先日、築地居留地跡に東京中学院発祥の地を訪ねた。 それから、慌てて築地居留地の資料を漁った。 青山墓地内に外人墓地が決まるまで、麻布の光林寺が外国人の仮埋葬地になっているのを知らなかった。築地居留地でポルトガル人の子供が亡くなり、埋葬申し入れがあった。前例により暫定的な外人仮埋葬地を麻布光林寺としていたが、檀家の反対や外人だけの特定地区の設定等の要望もあり四年後の明治八年、埋葬地を青山共葬墓地と提案したが確定しなかった。
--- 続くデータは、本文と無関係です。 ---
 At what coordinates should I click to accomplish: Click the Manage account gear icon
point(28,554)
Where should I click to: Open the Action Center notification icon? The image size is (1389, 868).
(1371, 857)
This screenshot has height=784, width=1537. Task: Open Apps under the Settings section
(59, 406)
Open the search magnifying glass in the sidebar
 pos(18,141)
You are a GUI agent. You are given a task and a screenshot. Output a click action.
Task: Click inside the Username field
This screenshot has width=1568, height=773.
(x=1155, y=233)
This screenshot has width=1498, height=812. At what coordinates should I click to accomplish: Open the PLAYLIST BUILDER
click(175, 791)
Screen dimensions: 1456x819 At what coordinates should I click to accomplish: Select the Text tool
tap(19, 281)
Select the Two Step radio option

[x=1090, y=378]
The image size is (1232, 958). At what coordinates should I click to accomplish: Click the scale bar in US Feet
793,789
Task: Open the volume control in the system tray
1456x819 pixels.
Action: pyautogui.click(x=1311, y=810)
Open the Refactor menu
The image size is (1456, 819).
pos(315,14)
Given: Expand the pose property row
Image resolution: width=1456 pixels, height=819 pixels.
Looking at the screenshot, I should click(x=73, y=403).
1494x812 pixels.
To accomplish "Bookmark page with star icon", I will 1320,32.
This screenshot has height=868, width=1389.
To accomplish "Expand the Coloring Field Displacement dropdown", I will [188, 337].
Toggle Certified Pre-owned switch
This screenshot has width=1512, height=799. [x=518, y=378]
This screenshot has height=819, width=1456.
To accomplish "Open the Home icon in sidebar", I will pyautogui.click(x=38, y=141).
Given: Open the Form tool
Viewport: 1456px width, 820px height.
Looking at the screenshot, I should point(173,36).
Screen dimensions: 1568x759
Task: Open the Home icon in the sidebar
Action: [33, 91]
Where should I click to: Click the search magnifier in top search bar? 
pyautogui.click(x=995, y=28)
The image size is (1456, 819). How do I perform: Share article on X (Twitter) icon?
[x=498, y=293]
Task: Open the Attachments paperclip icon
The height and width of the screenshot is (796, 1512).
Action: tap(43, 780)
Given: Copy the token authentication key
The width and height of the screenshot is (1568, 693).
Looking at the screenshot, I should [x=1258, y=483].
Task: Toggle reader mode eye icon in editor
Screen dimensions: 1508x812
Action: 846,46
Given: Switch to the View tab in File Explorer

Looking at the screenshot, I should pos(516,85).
外人死亡者のあった明治十年にやっと内務省の許可決裁となり、青山共葬墓地の一区画六百坪を外人墓地として、明治十二年になって墓地貸渡しの規則を定めた。青山霊園
 
仮外人墓地のあった五ノ橋の光林寺を訪ねた。

 
慈眼山光林寺は延宝六年(1678)市兵衛町(光林谷)に開創、元禄六年(1693)当地に移転、讃岐丸亀五万千五百石京極家三代養性院の発願により建立された。このお寺にH・ヒュースケン以外の外人の墓が残っていないか墓域を廻ったが見つからなかった。H・ヒュースケンは初代米国駐日公使ハリスの秘書兼通訳を務めた。万延元年十二月(1861年1月)、にプロイセン王国使節宿舎であった芝赤羽外国人旅宿から米国公使館のある麻布善福寺への帰途、古川中の橋付近で攘夷派浪士らの襲撃に遭い絶命した。 襲撃のあった中ノ橋と道路側欄干の説明
  
善福寺のアメリカ公使館跡の碑
 
赤羽接遇所(港区東麻布1の区立飯倉公園付近)は安政六年(1859)、芝赤羽根講武所附町屋敷地(弐千八百六拾坪余)に外国人のための宿舎兼応接所を設けたもので、間口十間、奥行二十間のものと、間口奥行各十間のものとの弐棟の木造平屋家屋から成っていたという。
 
外国人旅宿の隣にある心光院(現在は東京タワー下)は明治四年八月から十月まで東京でどん底の生活を送っていた旧会津藩士の丹羽五郎が日本橋青物町に移転するまでこの心光院の門番所を借りていたところ。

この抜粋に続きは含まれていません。